The man was a smuggler, American, but so totally corrupt that his politics had become meaningless. Krishnin disliked the man but was pragmatic enough to take what he needed from wherever he could find it.

‘It’s all there,’ the man said as he dropped a newspaper on the table between them, a buff envelope poking out from between its fold. ‘And my work speaks for itself. I can assure you nobody will bat an eye at any of it. I’m a professional.’

A professional. The use of the word rankled with Krishnin. Nonetheless he picked up the paper and unfolded it so that the ‘secreted’ envelope fell into his lap.

‘I don’t need reassurance,’ he said, pulling from the inside pocket of his coat a similarly-sized envelope of cash and folding it inside the newspaper. ‘If I didn’t consider you reliable, we wouldn’t be having this conversation.’

He handed the paper back, a false smile on his face, two men sharing a news story in an outdoor cafe.

‘I have a reputation,’ the American admitted, his smile genuine and somewhat arrogant.

‘Indeed,’ Krishnin agreed, finishing his coffee. ‘I hope that one day it gets you shot.’

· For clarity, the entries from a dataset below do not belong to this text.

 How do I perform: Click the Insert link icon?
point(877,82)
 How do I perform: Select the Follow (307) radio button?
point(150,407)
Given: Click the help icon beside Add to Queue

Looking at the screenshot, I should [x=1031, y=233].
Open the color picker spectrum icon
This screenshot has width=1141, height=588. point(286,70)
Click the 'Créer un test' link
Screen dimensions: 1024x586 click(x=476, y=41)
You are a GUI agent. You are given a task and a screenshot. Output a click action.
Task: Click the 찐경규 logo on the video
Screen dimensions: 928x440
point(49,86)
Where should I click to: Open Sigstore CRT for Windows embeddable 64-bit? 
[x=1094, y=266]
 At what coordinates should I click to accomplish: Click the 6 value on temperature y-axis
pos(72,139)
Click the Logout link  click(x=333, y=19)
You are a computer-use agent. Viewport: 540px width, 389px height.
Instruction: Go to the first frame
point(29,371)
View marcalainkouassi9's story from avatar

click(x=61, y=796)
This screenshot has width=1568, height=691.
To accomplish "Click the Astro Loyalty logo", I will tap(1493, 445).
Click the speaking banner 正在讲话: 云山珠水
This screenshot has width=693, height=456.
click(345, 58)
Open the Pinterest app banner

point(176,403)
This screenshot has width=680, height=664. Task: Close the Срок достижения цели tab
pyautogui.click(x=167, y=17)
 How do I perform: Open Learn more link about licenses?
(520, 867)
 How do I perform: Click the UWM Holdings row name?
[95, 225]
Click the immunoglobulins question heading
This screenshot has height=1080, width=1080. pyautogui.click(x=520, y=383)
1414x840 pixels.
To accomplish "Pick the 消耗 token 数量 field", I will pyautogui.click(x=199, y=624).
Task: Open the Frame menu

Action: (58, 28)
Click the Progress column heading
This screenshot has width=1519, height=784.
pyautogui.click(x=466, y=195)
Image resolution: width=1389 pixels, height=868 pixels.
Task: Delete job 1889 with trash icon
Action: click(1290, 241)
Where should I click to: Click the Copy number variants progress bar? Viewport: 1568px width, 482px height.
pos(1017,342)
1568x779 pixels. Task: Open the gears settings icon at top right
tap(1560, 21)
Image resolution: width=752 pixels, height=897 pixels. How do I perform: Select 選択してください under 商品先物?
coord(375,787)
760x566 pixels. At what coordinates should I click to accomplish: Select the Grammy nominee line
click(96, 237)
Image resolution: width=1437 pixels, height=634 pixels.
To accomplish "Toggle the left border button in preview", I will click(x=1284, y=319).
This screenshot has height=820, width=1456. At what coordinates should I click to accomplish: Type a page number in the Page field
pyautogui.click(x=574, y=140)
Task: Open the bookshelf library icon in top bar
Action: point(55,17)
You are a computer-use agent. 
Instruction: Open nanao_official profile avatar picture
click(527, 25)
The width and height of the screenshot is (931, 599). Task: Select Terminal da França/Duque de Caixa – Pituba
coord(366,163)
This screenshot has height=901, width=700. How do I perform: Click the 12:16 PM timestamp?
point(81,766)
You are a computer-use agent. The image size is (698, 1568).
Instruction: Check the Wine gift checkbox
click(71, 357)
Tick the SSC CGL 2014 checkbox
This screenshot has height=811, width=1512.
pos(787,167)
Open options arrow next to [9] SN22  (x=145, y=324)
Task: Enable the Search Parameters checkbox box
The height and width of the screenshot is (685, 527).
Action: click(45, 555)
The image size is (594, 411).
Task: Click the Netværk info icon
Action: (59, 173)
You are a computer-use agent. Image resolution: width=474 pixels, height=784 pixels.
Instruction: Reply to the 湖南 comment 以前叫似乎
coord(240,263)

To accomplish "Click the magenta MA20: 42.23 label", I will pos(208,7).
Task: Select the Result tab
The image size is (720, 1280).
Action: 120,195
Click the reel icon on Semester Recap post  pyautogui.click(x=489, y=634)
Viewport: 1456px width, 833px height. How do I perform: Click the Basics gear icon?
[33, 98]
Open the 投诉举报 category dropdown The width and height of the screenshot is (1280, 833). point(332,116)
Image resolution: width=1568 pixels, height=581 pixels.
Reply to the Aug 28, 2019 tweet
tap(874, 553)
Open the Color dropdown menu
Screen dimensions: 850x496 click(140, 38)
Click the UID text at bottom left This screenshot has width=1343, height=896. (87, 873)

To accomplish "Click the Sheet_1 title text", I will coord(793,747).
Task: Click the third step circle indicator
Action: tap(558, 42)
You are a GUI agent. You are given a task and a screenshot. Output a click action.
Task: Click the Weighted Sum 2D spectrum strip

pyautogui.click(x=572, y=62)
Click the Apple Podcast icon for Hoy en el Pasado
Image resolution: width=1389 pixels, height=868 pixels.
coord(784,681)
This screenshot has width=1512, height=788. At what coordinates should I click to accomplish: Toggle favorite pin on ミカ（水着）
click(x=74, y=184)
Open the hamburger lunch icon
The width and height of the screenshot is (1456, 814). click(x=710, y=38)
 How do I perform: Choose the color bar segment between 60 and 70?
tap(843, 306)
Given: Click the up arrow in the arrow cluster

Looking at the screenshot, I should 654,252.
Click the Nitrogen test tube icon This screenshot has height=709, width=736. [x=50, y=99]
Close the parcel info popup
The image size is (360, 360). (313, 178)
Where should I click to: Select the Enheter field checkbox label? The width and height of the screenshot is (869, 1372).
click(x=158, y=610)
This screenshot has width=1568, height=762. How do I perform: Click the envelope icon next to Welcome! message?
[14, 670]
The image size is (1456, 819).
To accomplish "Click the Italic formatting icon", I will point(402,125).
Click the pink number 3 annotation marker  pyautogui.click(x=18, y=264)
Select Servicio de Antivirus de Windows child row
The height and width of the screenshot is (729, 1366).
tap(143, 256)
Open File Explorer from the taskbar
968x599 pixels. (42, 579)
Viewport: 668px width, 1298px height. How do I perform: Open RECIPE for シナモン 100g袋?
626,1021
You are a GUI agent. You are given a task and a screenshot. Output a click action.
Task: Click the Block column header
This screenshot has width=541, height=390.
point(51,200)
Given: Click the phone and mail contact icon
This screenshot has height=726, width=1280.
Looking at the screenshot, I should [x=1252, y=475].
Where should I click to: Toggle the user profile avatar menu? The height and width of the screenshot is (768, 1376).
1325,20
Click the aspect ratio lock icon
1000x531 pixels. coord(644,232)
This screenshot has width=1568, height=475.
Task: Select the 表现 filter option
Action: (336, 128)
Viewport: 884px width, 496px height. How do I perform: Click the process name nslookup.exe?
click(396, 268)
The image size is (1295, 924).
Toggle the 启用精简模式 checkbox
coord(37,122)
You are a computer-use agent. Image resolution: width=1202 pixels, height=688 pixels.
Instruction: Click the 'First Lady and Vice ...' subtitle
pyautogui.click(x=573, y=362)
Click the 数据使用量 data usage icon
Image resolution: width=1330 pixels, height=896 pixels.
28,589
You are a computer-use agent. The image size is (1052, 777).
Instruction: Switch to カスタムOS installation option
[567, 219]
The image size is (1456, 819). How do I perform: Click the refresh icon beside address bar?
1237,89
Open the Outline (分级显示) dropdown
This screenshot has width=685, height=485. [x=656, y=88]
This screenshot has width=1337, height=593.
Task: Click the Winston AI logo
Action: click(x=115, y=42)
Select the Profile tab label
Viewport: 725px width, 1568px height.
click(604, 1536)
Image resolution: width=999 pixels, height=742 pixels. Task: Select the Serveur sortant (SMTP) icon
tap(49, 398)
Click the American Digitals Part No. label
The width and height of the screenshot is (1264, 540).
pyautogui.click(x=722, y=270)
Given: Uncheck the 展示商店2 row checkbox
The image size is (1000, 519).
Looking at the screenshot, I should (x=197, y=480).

c) Vienna International Airport, Schwechat, Austria, 1962

Krishnin couldn’t think how they had found him and it was that lack of knowledge that angered him most. He had grown so used to being in a dominant position that the sudden loss of authority seemed a savage insult. He wasn’t overly worried that they would catch him, but a little surprised they were even trying… One of Bortnik’s colleagues must have had more resolve than he had credited. Good for him. If Krishnin ever found out the name he would eliminate the problem in his usual way.

There were two officers waiting by the departure gate and three more milling around hoping to catch him before he got there. Krishnin followed one of them into the toilet, partly to gather intelligence, partly just to vent his anger.

Having slowly garrotted the man with the cistern chain, his legs wrapped around the man like a lover to stop his thrashing feet from making too much noise, Krishnin knew no more than he had five minutes earlier. No matter. Let them send whoever they liked – he would kill them all if need be.